* _PROBLEM_:
The output must reproduce each line of the data word for word.

[Stored entries]
■ ■ ■ ■ ■ ■ ■

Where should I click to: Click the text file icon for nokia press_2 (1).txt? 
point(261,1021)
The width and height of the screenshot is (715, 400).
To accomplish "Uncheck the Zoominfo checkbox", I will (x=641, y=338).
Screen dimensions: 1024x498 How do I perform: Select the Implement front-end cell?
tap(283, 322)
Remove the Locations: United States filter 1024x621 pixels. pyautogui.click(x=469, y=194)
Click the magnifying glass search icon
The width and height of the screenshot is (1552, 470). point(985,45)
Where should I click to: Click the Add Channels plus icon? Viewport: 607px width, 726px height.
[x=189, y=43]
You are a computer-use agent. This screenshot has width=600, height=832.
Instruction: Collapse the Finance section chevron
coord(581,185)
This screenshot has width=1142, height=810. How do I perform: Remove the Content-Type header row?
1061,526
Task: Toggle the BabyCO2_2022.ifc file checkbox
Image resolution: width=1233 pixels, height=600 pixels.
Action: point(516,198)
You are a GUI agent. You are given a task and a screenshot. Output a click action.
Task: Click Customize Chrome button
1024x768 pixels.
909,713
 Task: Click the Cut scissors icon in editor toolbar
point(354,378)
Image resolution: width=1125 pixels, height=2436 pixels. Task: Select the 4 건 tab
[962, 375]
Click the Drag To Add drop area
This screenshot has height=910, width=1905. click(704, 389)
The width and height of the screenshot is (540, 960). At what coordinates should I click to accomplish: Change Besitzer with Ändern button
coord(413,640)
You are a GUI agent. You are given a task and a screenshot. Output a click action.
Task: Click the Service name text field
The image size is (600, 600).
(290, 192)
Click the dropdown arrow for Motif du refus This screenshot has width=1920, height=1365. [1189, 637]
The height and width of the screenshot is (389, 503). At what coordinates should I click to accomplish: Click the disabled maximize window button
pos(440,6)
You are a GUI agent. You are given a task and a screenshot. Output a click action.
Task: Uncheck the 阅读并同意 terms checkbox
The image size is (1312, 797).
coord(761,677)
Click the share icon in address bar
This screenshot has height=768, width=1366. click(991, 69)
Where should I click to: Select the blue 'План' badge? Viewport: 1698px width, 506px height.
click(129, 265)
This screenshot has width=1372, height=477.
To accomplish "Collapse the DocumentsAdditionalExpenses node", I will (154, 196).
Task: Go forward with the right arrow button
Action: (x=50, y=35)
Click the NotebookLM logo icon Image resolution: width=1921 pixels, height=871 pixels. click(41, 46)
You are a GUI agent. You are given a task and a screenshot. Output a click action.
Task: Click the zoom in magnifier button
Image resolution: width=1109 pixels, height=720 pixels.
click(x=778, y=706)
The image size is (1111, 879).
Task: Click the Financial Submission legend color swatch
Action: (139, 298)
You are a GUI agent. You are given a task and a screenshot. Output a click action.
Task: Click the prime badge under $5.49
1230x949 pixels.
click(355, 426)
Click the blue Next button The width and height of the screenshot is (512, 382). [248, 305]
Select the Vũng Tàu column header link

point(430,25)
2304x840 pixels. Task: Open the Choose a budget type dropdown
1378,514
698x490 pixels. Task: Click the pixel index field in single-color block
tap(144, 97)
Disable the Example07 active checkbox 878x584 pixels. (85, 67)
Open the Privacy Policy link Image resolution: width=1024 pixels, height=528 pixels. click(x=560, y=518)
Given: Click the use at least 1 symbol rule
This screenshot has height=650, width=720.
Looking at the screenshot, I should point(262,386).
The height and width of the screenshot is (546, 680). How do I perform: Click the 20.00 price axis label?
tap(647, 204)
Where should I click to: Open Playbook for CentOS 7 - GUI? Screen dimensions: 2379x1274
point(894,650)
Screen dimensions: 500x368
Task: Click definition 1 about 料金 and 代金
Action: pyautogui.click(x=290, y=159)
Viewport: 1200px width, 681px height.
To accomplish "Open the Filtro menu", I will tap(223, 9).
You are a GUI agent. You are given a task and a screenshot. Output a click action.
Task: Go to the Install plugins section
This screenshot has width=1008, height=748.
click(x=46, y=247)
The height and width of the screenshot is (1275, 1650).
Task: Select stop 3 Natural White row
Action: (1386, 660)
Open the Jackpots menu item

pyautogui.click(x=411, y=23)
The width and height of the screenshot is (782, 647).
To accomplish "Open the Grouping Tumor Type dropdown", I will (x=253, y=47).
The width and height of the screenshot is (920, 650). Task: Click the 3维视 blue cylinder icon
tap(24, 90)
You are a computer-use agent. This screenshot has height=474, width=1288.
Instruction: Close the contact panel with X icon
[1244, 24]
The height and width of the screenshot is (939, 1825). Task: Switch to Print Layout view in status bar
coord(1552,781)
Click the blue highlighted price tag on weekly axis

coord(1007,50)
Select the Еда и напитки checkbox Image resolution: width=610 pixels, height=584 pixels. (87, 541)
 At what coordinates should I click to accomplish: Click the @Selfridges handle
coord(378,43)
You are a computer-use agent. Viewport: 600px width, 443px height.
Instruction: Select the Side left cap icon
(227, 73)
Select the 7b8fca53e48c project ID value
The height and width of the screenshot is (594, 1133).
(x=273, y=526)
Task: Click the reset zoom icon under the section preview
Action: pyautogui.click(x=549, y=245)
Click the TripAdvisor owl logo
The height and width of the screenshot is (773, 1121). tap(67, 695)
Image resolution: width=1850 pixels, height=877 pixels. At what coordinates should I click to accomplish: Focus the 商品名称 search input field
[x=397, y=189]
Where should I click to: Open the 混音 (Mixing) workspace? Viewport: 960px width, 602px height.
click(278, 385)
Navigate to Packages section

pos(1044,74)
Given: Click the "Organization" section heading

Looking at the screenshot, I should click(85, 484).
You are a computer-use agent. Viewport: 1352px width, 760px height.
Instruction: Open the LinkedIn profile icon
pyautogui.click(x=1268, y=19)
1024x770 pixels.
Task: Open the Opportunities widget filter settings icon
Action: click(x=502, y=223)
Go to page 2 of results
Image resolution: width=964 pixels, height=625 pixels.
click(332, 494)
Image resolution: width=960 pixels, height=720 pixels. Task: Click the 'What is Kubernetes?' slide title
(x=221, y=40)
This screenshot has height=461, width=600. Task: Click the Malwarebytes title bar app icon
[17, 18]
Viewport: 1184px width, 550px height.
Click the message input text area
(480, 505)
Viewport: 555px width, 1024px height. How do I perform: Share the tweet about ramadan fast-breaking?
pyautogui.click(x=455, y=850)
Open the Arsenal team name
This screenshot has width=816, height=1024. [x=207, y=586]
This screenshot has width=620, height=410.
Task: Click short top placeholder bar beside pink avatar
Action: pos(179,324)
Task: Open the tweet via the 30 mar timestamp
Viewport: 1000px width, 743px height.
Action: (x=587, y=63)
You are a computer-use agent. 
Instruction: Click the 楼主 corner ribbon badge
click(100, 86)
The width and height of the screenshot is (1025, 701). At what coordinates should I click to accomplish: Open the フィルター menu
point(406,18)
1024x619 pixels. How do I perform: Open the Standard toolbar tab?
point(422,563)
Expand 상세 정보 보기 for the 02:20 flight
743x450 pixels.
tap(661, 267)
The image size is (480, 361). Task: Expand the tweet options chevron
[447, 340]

■ ■ ■ ■ ■ ■ ■

* _TASK RESULT_:
Where should I click to: Click the text file icon for nokia press_2 (1).txt? 
point(261,1021)
The width and height of the screenshot is (715, 400).
To accomplish "Uncheck the Zoominfo checkbox", I will (x=641, y=338).
Screen dimensions: 1024x498 How do I perform: Select the Implement front-end cell?
tap(283, 322)
Remove the Locations: United States filter 1024x621 pixels. pyautogui.click(x=469, y=194)
Click the magnifying glass search icon
The width and height of the screenshot is (1552, 470). point(985,45)
Where should I click to: Click the Add Channels plus icon? Viewport: 607px width, 726px height.
[x=189, y=43]
You are a computer-use agent. This screenshot has width=600, height=832.
Instruction: Collapse the Finance section chevron
coord(581,185)
This screenshot has width=1142, height=810. How do I perform: Remove the Content-Type header row?
1061,526
Task: Toggle the BabyCO2_2022.ifc file checkbox
Image resolution: width=1233 pixels, height=600 pixels.
Action: point(516,198)
You are a GUI agent. You are given a task and a screenshot. Output a click action.
Task: Click Customize Chrome button
1024x768 pixels.
909,713
 Task: Click the Cut scissors icon in editor toolbar
point(354,378)
Image resolution: width=1125 pixels, height=2436 pixels. Task: Select the 4 건 tab
[962, 375]
Click the Drag To Add drop area
This screenshot has height=910, width=1905. click(704, 389)
The width and height of the screenshot is (540, 960). At what coordinates should I click to accomplish: Change Besitzer with Ändern button
coord(413,640)
You are a GUI agent. You are given a task and a screenshot. Output a click action.
Task: Click the Service name text field
The image size is (600, 600).
(290, 192)
Click the dropdown arrow for Motif du refus This screenshot has width=1920, height=1365. [1189, 637]
The height and width of the screenshot is (389, 503). At what coordinates should I click to accomplish: Click the disabled maximize window button
pos(440,6)
You are a GUI agent. You are given a task and a screenshot. Output a click action.
Task: Uncheck the 阅读并同意 terms checkbox
The image size is (1312, 797).
coord(761,677)
Click the share icon in address bar
This screenshot has height=768, width=1366. click(991, 69)
Where should I click to: Select the blue 'План' badge? Viewport: 1698px width, 506px height.
click(129, 265)
This screenshot has width=1372, height=477.
To accomplish "Collapse the DocumentsAdditionalExpenses node", I will (154, 196).
Task: Go forward with the right arrow button
Action: (x=50, y=35)
Click the NotebookLM logo icon Image resolution: width=1921 pixels, height=871 pixels. click(41, 46)
You are a GUI agent. You are given a task and a screenshot. Output a click action.
Task: Click the zoom in magnifier button
Image resolution: width=1109 pixels, height=720 pixels.
click(x=778, y=706)
The image size is (1111, 879).
Task: Click the Financial Submission legend color swatch
Action: (139, 298)
You are a GUI agent. You are given a task and a screenshot. Output a click action.
Task: Click the prime badge under $5.49
1230x949 pixels.
click(355, 426)
Click the blue Next button The width and height of the screenshot is (512, 382). [248, 305]
Select the Vũng Tàu column header link

point(430,25)
2304x840 pixels. Task: Open the Choose a budget type dropdown
1378,514
698x490 pixels. Task: Click the pixel index field in single-color block
tap(144, 97)
Disable the Example07 active checkbox 878x584 pixels. (85, 67)
Open the Privacy Policy link Image resolution: width=1024 pixels, height=528 pixels. click(x=560, y=518)
Given: Click the use at least 1 symbol rule
This screenshot has height=650, width=720.
Looking at the screenshot, I should point(262,386).
The height and width of the screenshot is (546, 680). How do I perform: Click the 20.00 price axis label?
tap(647, 204)
Where should I click to: Open Playbook for CentOS 7 - GUI? Screen dimensions: 2379x1274
point(894,650)
Screen dimensions: 500x368
Task: Click definition 1 about 料金 and 代金
Action: pyautogui.click(x=290, y=159)
Viewport: 1200px width, 681px height.
To accomplish "Open the Filtro menu", I will tap(223, 9).
You are a GUI agent. You are given a task and a screenshot. Output a click action.
Task: Go to the Install plugins section
This screenshot has width=1008, height=748.
click(x=46, y=247)
The height and width of the screenshot is (1275, 1650).
Task: Select stop 3 Natural White row
Action: (1386, 660)
Open the Jackpots menu item

pyautogui.click(x=411, y=23)
The width and height of the screenshot is (782, 647).
To accomplish "Open the Grouping Tumor Type dropdown", I will (x=253, y=47).
The width and height of the screenshot is (920, 650). Task: Click the 3维视 blue cylinder icon
tap(24, 90)
You are a computer-use agent. This screenshot has height=474, width=1288.
Instruction: Close the contact panel with X icon
[1244, 24]
The height and width of the screenshot is (939, 1825). Task: Switch to Print Layout view in status bar
coord(1552,781)
Click the blue highlighted price tag on weekly axis

coord(1007,50)
Select the Еда и напитки checkbox Image resolution: width=610 pixels, height=584 pixels. (87, 541)
 At what coordinates should I click to accomplish: Click the @Selfridges handle
coord(378,43)
You are a computer-use agent. Viewport: 600px width, 443px height.
Instruction: Select the Side left cap icon
(227, 73)
Select the 7b8fca53e48c project ID value
The height and width of the screenshot is (594, 1133).
(x=273, y=526)
Task: Click the reset zoom icon under the section preview
Action: pyautogui.click(x=549, y=245)
Click the TripAdvisor owl logo
The height and width of the screenshot is (773, 1121). tap(67, 695)
Image resolution: width=1850 pixels, height=877 pixels. At what coordinates should I click to accomplish: Focus the 商品名称 search input field
[x=397, y=189]
Where should I click to: Open the 混音 (Mixing) workspace? Viewport: 960px width, 602px height.
click(278, 385)
Navigate to Packages section

pos(1044,74)
Given: Click the "Organization" section heading

Looking at the screenshot, I should click(85, 484).
You are a computer-use agent. Viewport: 1352px width, 760px height.
Instruction: Open the LinkedIn profile icon
pyautogui.click(x=1268, y=19)
1024x770 pixels.
Task: Open the Opportunities widget filter settings icon
Action: click(x=502, y=223)
Go to page 2 of results
Image resolution: width=964 pixels, height=625 pixels.
click(332, 494)
Image resolution: width=960 pixels, height=720 pixels. Task: Click the 'What is Kubernetes?' slide title
(x=221, y=40)
This screenshot has height=461, width=600. Task: Click the Malwarebytes title bar app icon
[17, 18]
Viewport: 1184px width, 550px height.
Click the message input text area
(480, 505)
Viewport: 555px width, 1024px height. How do I perform: Share the tweet about ramadan fast-breaking?
pyautogui.click(x=455, y=850)
Open the Arsenal team name
This screenshot has width=816, height=1024. [x=207, y=586]
This screenshot has width=620, height=410.
Task: Click short top placeholder bar beside pink avatar
Action: pos(179,324)
Task: Open the tweet via the 30 mar timestamp
Viewport: 1000px width, 743px height.
Action: (x=587, y=63)
You are a computer-use agent. 
Instruction: Click the 楼主 corner ribbon badge
click(100, 86)
The width and height of the screenshot is (1025, 701). At what coordinates should I click to accomplish: Open the フィルター menu
point(406,18)
1024x619 pixels. How do I perform: Open the Standard toolbar tab?
point(422,563)
Expand 상세 정보 보기 for the 02:20 flight
743x450 pixels.
tap(661, 267)
The image size is (480, 361). Task: Expand the tweet options chevron
[447, 340]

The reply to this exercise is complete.